We've had Directv for quite few years. Called them every once in a while to see what they could do to lower my bill. Answer: not much. Also had CBell for phone and internet. Dropped both of them this week. DTV just went to $119 and CBell was $120. Switched to Spectrum and will be saving $80 on all three services. Could be more but in order to get all channels we watch I had to go with the higher channel group. No contract, can change programming anytime. 

When I called DTV to cancel service they said we can lower my bill to $75 and upgrade equipment. I asked why didn't they do that the last time I talked to them. Got no answer. Too late now.


----------



## Dovans (Nov 15, 2011)

huh... now I feel silly


----------



## Dovans (Nov 15, 2011)

MuskyFan said:


> We've had Directv for quite few years. Called them every once in a while to see what they could do to lower my bill. Answer: not much. Also had CBell for phone and internet. Dropped both of them this week. DTV just went to $119 and CBell was $120. Switched to Spectrum and will be saving $80 on all three services. Could be more but in order to get all channels we watch I had to go with the higher channel group. No contract, can change programming anytime.
> 
> When I called DTV to cancel service they said we can lower my bill to $75 and upgrade equipment. I asked why didn't they do that the last time I talked to them. Got no answer. Too late now.

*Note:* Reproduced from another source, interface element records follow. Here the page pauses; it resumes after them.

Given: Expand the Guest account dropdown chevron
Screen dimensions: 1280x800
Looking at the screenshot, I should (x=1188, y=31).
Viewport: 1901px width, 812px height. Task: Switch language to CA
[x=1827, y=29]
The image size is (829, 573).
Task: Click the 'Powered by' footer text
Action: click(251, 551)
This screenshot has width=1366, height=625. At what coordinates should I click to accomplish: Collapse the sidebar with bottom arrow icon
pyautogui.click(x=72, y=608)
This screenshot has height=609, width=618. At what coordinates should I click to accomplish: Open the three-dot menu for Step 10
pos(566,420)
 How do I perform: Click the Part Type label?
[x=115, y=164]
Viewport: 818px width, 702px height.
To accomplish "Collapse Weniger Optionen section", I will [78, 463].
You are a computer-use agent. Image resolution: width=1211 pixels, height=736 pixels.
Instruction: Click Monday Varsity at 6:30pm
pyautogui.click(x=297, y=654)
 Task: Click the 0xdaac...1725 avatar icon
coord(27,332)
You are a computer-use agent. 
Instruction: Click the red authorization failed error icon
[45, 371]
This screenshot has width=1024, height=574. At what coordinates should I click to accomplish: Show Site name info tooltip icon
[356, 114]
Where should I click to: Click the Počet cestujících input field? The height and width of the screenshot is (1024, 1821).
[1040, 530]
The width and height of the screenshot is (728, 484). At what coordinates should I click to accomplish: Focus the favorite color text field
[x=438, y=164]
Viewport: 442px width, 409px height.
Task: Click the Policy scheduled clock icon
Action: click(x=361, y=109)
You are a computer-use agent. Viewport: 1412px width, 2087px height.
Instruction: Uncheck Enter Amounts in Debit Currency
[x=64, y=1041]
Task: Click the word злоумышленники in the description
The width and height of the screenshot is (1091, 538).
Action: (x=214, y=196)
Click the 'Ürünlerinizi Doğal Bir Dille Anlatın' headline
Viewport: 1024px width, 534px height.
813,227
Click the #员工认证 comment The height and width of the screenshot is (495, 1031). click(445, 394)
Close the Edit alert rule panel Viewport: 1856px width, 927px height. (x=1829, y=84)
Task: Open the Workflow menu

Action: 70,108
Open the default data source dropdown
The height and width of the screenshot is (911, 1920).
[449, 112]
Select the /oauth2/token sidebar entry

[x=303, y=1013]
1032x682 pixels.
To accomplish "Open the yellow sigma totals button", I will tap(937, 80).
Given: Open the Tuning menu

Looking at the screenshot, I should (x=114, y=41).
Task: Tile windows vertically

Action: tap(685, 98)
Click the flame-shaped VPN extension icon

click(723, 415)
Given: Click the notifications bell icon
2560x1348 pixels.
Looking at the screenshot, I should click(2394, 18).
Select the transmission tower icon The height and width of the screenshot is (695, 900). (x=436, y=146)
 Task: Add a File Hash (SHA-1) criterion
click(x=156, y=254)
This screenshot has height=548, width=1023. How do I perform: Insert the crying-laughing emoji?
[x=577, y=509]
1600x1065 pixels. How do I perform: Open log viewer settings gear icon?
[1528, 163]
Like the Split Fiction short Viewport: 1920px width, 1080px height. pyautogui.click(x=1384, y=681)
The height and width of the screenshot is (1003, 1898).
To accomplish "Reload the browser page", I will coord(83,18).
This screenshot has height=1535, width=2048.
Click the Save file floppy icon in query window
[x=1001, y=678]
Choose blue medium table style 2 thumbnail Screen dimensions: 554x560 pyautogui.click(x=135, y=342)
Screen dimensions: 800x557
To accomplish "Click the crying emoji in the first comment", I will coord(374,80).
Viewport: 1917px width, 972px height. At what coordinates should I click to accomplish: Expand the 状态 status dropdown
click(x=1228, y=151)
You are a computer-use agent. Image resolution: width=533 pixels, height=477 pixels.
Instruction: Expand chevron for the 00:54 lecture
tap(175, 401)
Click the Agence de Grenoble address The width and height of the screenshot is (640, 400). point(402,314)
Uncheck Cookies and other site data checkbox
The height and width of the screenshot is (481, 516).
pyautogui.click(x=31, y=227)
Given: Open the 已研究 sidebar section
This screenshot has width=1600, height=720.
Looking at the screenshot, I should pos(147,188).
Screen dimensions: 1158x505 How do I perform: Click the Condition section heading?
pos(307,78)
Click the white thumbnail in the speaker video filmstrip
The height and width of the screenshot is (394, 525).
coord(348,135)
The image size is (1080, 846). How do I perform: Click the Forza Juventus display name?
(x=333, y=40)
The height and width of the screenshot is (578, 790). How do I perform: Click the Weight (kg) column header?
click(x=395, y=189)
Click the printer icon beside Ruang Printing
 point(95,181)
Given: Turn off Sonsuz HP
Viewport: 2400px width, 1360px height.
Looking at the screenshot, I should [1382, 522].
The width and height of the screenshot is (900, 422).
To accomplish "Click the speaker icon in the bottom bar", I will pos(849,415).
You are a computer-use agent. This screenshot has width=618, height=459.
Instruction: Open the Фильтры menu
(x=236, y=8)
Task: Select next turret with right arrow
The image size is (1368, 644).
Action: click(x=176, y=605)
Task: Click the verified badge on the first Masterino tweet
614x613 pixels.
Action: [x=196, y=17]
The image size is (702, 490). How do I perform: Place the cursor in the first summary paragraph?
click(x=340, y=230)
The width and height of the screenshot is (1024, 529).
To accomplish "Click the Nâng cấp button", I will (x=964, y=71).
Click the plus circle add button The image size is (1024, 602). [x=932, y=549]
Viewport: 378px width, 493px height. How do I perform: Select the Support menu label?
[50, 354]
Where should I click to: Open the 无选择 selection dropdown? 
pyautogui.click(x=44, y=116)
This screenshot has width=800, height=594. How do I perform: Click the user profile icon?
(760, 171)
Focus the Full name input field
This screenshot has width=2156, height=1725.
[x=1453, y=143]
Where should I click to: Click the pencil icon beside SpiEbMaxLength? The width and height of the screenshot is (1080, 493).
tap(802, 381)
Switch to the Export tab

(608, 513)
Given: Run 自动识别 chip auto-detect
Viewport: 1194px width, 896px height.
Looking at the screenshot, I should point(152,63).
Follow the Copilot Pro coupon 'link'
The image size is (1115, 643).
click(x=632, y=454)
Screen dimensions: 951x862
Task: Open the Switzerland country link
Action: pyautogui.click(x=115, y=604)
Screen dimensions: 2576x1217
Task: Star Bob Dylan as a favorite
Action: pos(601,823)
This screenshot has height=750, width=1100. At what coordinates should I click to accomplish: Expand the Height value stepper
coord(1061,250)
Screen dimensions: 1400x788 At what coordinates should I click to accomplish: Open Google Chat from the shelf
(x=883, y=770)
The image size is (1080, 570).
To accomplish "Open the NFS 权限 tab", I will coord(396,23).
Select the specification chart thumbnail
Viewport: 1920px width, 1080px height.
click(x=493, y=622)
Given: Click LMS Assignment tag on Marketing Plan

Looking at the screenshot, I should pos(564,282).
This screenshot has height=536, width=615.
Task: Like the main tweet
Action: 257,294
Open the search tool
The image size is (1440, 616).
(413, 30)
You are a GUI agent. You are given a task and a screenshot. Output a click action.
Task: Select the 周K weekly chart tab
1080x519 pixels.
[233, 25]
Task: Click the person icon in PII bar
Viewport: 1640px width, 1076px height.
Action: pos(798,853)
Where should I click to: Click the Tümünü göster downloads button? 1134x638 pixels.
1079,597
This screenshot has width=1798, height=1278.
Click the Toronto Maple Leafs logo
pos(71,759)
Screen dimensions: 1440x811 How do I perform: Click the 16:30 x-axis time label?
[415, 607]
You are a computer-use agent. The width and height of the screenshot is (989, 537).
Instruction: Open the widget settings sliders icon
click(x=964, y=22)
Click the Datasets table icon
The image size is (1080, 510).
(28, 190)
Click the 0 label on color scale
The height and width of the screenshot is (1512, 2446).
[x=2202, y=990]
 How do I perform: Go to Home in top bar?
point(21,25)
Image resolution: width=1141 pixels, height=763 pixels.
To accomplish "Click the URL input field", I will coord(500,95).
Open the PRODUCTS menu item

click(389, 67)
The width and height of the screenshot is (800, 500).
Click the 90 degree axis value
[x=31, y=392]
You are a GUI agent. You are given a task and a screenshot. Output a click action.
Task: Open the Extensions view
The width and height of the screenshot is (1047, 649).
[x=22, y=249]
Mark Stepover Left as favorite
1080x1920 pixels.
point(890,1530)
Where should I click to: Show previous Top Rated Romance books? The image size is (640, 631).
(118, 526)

My bill with spectrum after year or just went up to 200.00. They claim there is nothing they can do to lower it...


----------



## one3 (Dec 1, 2015)

Like the old saying goes, Money talks and $&%#* walks. I keep hearing people complain about the price of WTC, DISH or what ever. I would like to see what would happen if a lot of people would cancel there TV carrier. Then lets see if the price adjusts it sefl. Remember antenna is free, you may not receive everything you want, but it will be something. I think TV is full of reruns and comericals, not to mention the programing stinks. IMO people in to day secotiy have more money than brains. Tech s nice but how much do we need, it is not cheap.


----------



## Dovans (Nov 15, 2011)

tried an antenna,one on the roof, reception was terrible.


----------



## bajuski (Apr 9, 2004)

one3 said:


> Like the old saying goes, Money talks and $&%#* walks. I keep hearing people complain about the price of WTC, DISH or what ever. I would like to see what would happen if a lot of people would cancel there TV carrier. Then lets see if the price adjusts it sefl. Remember antenna is free, you may not receive everything you want, but it will be something. I think TV is full of reruns and comericals, not to mention the programing stinks. IMO people in to day secotiy have more money than brains. Tech s nice but how much do we need, it is not cheap.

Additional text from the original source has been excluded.